-- GOAL --
Please render the lines starting at the one containing "Image resolution: width=689" and ending at the one containing "pyautogui.click(x=2301, y=46)" as a two-column CSV with the headers input and output. Give one row for each thing asked, with its text under input and its answer under output, each in one quoted field with line breaks turned into spaces.

::: DATA

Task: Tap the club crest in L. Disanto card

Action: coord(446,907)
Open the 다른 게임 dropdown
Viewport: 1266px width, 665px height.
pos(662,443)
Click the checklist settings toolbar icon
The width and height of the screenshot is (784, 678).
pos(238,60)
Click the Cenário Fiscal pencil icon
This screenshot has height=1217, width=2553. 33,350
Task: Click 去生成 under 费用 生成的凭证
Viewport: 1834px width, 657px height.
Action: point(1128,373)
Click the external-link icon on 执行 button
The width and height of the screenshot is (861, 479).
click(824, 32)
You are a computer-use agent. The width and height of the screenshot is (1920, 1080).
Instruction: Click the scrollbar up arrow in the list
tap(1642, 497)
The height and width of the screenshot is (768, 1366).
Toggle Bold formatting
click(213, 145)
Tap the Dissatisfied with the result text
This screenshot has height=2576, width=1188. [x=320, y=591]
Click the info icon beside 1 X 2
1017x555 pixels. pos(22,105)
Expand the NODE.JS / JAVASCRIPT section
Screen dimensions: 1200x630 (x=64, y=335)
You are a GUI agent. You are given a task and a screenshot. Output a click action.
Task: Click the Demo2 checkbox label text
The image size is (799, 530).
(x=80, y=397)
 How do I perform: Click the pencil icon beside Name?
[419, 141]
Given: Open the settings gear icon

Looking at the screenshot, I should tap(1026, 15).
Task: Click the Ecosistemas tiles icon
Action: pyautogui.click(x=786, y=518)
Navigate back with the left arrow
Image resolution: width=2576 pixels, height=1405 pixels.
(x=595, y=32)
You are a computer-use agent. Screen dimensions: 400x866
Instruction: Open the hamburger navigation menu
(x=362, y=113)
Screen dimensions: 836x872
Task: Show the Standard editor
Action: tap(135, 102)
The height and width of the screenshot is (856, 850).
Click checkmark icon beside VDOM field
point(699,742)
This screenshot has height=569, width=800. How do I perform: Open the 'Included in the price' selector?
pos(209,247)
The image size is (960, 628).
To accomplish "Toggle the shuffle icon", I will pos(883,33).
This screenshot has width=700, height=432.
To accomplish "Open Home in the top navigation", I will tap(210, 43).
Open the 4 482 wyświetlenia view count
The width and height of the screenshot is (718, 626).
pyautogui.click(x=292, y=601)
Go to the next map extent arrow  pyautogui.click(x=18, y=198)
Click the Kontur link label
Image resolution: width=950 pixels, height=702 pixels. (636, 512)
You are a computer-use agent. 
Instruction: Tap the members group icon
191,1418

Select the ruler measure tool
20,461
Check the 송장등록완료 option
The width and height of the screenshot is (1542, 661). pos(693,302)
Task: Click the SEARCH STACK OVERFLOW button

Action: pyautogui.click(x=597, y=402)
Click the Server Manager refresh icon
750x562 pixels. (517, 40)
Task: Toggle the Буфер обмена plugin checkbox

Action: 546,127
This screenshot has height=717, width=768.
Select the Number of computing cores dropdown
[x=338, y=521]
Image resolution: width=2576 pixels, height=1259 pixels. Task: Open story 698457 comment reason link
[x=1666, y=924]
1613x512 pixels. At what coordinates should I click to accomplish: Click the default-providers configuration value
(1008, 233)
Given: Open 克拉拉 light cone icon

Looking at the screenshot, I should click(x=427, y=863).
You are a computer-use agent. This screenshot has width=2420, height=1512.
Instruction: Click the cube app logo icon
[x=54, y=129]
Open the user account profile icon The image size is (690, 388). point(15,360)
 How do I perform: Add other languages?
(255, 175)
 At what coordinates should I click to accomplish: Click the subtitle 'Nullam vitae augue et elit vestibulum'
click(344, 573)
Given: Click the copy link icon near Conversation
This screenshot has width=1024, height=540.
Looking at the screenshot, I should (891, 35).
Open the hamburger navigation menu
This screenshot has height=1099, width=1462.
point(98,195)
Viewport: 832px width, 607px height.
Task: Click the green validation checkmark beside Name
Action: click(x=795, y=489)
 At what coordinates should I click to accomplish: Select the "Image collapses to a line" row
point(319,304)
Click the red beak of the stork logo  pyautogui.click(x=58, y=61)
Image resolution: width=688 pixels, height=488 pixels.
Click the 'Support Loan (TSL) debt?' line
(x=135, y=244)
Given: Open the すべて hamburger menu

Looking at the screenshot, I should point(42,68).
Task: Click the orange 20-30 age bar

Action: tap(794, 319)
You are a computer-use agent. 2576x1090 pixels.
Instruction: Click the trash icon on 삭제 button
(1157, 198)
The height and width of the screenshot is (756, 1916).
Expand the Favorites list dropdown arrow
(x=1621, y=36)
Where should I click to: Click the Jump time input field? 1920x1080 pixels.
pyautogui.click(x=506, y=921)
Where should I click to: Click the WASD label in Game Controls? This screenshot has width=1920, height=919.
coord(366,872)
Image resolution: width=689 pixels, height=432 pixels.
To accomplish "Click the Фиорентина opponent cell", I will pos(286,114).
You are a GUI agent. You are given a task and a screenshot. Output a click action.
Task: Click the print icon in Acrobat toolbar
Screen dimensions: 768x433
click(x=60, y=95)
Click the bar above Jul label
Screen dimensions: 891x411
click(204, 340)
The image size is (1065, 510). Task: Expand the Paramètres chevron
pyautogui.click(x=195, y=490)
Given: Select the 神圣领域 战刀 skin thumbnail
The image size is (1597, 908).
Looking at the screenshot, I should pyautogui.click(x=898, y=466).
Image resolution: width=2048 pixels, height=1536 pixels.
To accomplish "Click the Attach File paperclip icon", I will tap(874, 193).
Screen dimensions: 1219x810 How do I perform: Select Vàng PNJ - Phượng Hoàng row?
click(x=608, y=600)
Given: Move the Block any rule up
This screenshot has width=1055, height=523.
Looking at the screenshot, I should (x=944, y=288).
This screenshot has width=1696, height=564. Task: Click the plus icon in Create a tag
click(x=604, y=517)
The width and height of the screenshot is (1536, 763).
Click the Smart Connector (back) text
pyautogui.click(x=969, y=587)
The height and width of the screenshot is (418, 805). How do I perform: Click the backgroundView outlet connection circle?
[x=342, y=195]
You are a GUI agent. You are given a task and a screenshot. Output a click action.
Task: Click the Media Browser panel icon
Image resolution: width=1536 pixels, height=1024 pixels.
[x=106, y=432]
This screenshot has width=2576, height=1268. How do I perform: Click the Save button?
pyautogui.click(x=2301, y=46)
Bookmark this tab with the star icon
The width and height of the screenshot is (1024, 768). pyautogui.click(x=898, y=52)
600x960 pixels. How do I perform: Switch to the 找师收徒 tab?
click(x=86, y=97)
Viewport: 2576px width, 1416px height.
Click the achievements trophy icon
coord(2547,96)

::::::

-- RESPONSE FOR THIS EXERCISE --
input,output
"Image resolution: width=689 pixels, height=432 pixels. To accomplish ""Click the Фиорентина opponent cell"",","I will pos(286,114)."
"You are a GUI agent. You are given a task and a screenshot. Output a click action. Task: Click the print icon in Acrobat toolbar Screen dimensions: 768x433","click(x=60, y=95)"
"Click the bar above Jul label Screen dimensions: 891x411","click(204, 340)"
"The image size is (1065, 510). Task: Expand the Paramètres chevron","pyautogui.click(x=195, y=490)"
"Given: Select the 神圣领域 战刀 skin thumbnail The image size is (1597, 908).","Looking at the screenshot, I should pyautogui.click(x=898, y=466)."
"Image resolution: width=2048 pixels, height=1536 pixels. To accomplish ""Click the Attach File paperclip icon"",","I will tap(874, 193)."
"Screen dimensions: 1219x810 How do I perform: Select Vàng PNJ - Phượng Hoàng row?","click(x=608, y=600)"
"Given: Move the Block any rule up This screenshot has width=1055, height=523.","Looking at the screenshot, I should (x=944, y=288)."
"This screenshot has width=1696, height=564. Task: Click the plus icon in Create a tag","click(x=604, y=517)"
"The width and height of the screenshot is (1536, 763). Click the Smart Connector (back) text","pyautogui.click(x=969, y=587)"
"The height and width of the screenshot is (418, 805). How do I perform: Click the backgroundView outlet connection circle?","[x=342, y=195]"
"You are a GUI agent. You are given a task and a screenshot. Output a click action. Task: Click the Media Browser panel icon Image resolution: width=1536 pixels, height=1024 pixels.","[x=106, y=432]"
"This screenshot has width=2576, height=1268. How do I perform: Click the Save button?","pyautogui.click(x=2301, y=46)"